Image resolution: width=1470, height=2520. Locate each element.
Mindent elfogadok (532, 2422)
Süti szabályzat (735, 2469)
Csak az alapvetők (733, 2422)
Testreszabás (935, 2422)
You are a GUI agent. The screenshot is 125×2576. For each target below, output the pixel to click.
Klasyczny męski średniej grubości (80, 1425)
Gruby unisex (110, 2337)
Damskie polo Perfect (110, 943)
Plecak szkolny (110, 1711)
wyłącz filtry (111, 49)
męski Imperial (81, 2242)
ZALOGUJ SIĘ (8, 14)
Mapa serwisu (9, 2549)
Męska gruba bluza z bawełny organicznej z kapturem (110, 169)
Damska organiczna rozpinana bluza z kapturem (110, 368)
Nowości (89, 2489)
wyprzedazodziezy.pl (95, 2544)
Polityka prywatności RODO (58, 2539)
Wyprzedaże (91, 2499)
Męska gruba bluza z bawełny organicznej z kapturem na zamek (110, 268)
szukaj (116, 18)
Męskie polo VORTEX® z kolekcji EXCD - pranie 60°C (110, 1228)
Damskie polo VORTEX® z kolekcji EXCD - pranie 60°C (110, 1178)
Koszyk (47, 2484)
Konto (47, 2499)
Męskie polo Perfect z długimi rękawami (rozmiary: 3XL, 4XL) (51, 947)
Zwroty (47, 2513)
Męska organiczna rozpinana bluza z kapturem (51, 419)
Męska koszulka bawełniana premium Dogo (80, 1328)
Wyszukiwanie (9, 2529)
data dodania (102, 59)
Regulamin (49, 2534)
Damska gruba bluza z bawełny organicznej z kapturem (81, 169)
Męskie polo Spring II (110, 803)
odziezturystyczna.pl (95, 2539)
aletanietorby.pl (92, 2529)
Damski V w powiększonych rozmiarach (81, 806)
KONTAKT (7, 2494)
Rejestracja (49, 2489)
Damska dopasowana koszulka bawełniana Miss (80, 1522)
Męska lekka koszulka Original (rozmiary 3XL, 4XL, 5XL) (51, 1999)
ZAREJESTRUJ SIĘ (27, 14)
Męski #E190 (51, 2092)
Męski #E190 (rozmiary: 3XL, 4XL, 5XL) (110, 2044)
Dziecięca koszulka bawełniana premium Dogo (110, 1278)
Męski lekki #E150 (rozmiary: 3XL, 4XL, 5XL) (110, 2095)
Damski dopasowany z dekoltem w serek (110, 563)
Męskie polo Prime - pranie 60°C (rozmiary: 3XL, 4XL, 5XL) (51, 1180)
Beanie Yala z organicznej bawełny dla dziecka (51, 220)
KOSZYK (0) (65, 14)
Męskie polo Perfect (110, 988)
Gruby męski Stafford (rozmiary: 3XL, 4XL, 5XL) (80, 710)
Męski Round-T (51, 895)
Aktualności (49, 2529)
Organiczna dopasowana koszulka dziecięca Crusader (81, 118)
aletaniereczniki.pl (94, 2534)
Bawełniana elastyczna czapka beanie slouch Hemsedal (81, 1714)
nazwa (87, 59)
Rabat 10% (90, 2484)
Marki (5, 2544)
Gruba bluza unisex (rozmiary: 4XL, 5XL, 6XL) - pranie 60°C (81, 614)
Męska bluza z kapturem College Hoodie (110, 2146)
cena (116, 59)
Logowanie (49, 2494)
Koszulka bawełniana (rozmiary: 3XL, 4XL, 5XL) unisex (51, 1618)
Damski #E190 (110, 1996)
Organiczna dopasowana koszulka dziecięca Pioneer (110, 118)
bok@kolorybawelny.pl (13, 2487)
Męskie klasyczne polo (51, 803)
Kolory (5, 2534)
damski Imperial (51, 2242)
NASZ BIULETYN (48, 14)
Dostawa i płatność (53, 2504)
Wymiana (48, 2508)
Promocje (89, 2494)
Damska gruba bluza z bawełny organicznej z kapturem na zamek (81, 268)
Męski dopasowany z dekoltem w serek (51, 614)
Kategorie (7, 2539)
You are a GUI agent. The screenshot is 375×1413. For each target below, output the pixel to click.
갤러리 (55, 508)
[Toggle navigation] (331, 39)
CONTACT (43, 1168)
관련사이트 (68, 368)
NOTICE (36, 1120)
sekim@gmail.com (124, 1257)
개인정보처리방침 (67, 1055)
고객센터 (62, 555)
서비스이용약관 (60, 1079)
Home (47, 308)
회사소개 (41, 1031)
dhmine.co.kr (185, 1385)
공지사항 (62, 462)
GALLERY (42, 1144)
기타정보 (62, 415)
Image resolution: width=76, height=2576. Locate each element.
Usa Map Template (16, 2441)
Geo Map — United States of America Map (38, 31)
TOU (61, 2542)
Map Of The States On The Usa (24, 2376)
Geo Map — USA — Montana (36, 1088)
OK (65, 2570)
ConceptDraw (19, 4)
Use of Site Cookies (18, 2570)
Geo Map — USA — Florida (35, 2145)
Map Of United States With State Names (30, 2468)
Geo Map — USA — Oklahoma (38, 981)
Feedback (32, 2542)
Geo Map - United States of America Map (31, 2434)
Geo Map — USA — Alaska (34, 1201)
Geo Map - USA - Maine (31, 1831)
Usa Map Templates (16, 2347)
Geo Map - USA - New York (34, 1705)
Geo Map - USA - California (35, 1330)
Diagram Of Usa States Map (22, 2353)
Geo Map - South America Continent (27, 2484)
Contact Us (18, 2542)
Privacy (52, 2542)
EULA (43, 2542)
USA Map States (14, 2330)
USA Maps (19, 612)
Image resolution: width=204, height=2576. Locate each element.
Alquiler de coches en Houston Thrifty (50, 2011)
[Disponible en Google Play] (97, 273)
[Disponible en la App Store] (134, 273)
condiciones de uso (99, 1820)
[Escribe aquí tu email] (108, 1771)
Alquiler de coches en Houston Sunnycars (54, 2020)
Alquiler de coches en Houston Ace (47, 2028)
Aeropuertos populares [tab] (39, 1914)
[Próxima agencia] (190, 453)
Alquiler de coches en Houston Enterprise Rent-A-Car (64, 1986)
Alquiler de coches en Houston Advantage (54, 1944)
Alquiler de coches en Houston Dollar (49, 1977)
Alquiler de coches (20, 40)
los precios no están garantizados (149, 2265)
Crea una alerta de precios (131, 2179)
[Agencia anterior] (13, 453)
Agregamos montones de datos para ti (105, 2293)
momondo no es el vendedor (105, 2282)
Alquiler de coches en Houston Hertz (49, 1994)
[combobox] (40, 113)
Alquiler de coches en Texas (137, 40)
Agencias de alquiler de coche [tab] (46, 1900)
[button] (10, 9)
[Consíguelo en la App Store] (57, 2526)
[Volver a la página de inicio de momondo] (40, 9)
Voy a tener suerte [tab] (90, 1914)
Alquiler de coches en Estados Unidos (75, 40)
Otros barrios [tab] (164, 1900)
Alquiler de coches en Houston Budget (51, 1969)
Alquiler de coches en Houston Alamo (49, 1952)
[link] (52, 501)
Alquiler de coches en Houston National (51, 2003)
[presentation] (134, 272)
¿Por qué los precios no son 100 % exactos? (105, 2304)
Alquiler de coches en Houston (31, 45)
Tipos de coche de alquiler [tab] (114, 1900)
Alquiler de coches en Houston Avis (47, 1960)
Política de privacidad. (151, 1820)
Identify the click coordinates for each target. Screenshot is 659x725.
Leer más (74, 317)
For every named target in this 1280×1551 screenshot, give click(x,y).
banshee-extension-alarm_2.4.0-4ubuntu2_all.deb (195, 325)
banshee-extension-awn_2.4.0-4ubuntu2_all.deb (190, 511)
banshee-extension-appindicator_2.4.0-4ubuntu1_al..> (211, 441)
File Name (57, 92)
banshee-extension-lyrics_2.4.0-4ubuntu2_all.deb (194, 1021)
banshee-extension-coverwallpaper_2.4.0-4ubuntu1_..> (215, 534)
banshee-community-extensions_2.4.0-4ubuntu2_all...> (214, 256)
++++++++++++++++++++
**REQUIRED TASK:** Could you write out again every item in the part that opens with the line containing "서비스이용약관 (60, 1079)" and closes with the line containing "Agregamos montones de", both lines included, keeping the requests as they are but shifting each coordinate in the answers by adding 144 to every number?

**EXPECTED ANSWER:**
서비스이용약관 (204, 1223)
Home (191, 452)
회사소개 (185, 1175)
dhmine.co.kr (329, 1529)
공지사항 (206, 606)
GALLERY (186, 1288)
기타정보 (206, 559)
Image resolution: width=76, height=2576. Locate each element.
Usa Map Template (160, 2585)
Geo Map — United States of America Map (182, 175)
TOU (205, 2686)
Map Of The States On The Usa (168, 2520)
Geo Map — USA — Montana (180, 1232)
OK (209, 2714)
ConceptDraw (163, 148)
Use of Site Cookies (162, 2714)
Geo Map — USA — Florida (179, 2289)
Map Of United States With State Names (174, 2612)
Geo Map — USA — Oklahoma (182, 1125)
Feedback (176, 2686)
Geo Map - United States of America Map (175, 2578)
Geo Map — USA — Alaska (178, 1345)
Geo Map - USA - Maine (175, 1975)
Usa Map Templates (160, 2491)
Geo Map - USA - New York (178, 1849)
Geo Map - USA - California (179, 1474)
Diagram Of Usa States Map (166, 2497)
Geo Map - South America Continent (171, 2628)
Contact Us (162, 2686)
Privacy (196, 2686)
EULA (187, 2686)
USA Map States (158, 2474)
USA Maps (163, 756)
Image resolution: width=204, height=2576. Locate each element.
Alquiler de coches en Houston Thrifty (194, 2155)
[Disponible en Google Play] (241, 417)
[Disponible en la App Store] (278, 417)
condiciones de uso (243, 1964)
[Escribe aquí tu email] (252, 1915)
Alquiler de coches en Houston Sunnycars (198, 2164)
Alquiler de coches en Houston Ace (191, 2172)
Aeropuertos populares [tab] (183, 2058)
[Próxima agencia] (334, 597)
Alquiler de coches en Houston Enterprise Rent-A-Car (208, 2130)
Alquiler de coches en Houston Advantage (198, 2088)
Alquiler de coches en Houston Dollar (193, 2121)
Alquiler de coches (164, 184)
los precios no están garantizados (293, 2409)
Crea una alerta de precios (275, 2323)
[Agencia anterior] (157, 597)
Agregamos montones de datos para ti (249, 2437)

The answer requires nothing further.